Mon correcteur d’orthographe me proposait sans cesse lorsque j’utilisais l’adjectif limites de modifier en utilisant le verbe limiter en écrivant Les figurations limitent e, n, t. Effectivement les figurations limites appellent à leur transformation et à leur limitation dans un registre symbolique Mettre des mots sur les images pour éviter leur stagnation dans le registre de pur imaginaire. Nous ne pouvons pas en tant que psychanalystes nous contenter de nous en tenir à la condition singulière de la figuration du mal, nous sommes contraints à envisager son expression au niveau collectif, dans la mesure où, pour reprendre la formulation de Paul Ricœur, le mal... acte que tout individu commence est aussi un acte qui met à mal le contrat social et le code des lois (Ricoeur P., Le Mal, Un défi à la théologie et à la philosophie, Labor et Fides, 2004). Je relèverai bien le défi contenu dans l’ensemble de questions concernant l’esprit humain et son marquage ambivalent du signe de l’amour du bien et du mal en répondant non par une pirouette mais par une profession de foi (J’entends ici cette dimension de la démarche religieuse au sens où l’entend Sophie de Mijolla comme recherche d’une possibilité de sortir des bornes narcissiques grâce à l’amour de l’homme pour Dieu répondant à l’amour de Dieu pour l’homme - De Mijolla-Mellor. Le mal est une mauvaise rencontre, Topique, 91, EdT, 2005).

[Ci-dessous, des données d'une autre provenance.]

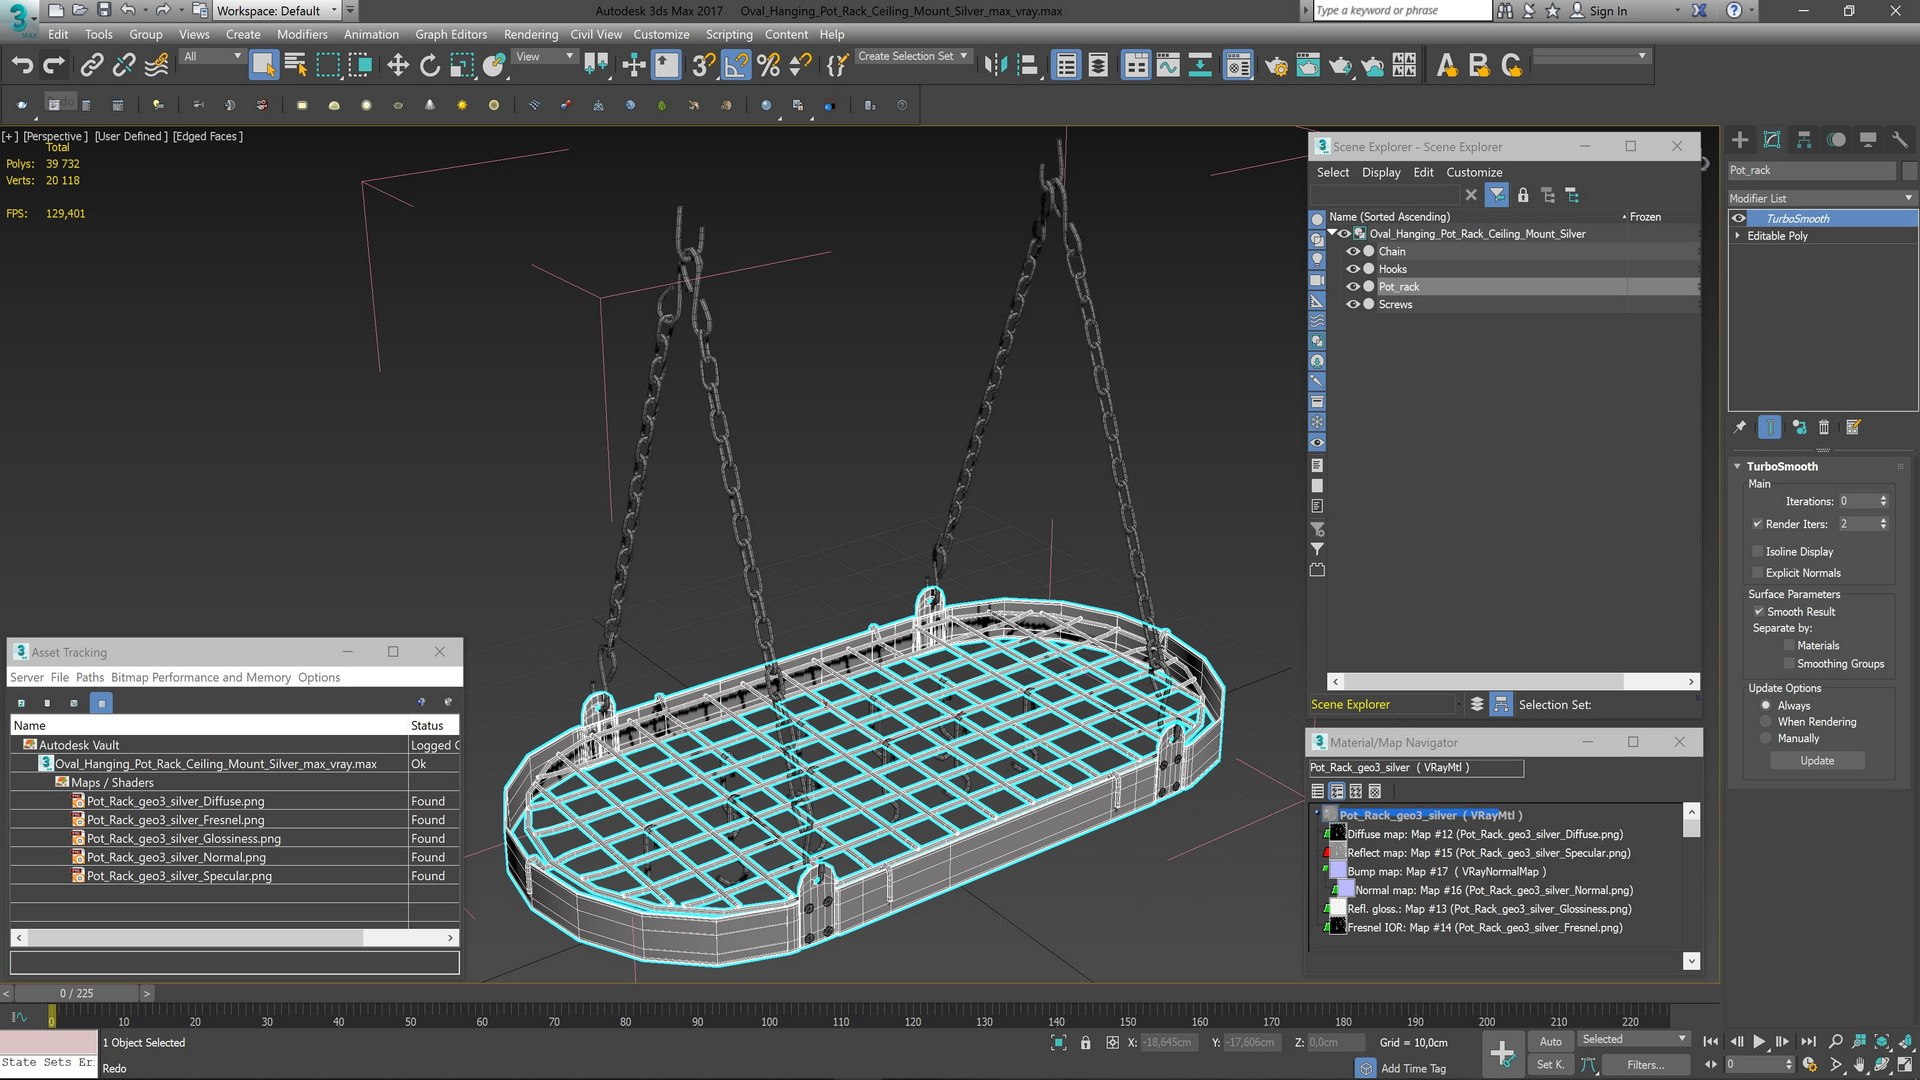The width and height of the screenshot is (1920, 1080).
Task: Toggle the Explicit Normals checkbox
Action: coord(1758,573)
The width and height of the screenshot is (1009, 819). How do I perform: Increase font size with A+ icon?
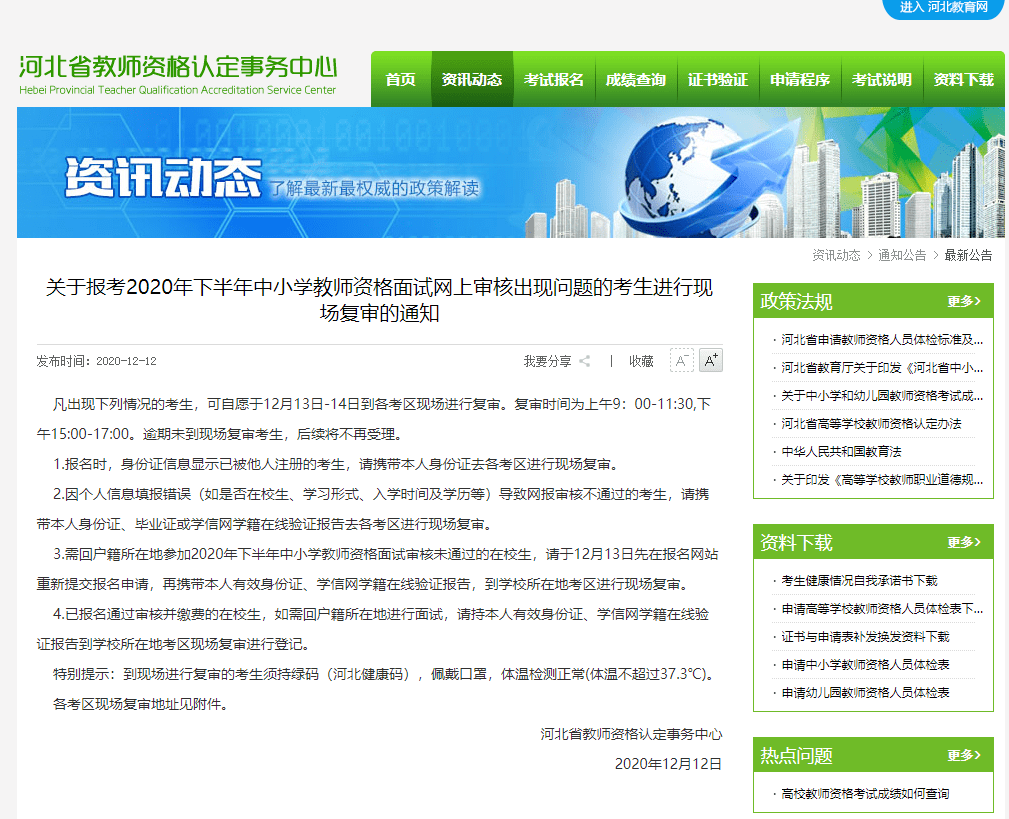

Je prendrai alors le risque de me demander à voix haute si la méprise de l’esprit humain ne consisterait pas justement à cette prétention narcissique à se croire première et dernière ressource de la condition humaine en faisant fi par la même de toute transcendance. Et si, malgré tout le chemin parcouru, par la civilisation, l’Esprit de Dieu et l’Esprit de Satan perduraient et séjournaient au cœur de l’esprit humain ne serions-nous pas contraints alors à reconsidérer l’Apocalypse et son Au-delà ? Entre catastrophe et métamorphose ? Allez, il y a encore de l’espérance.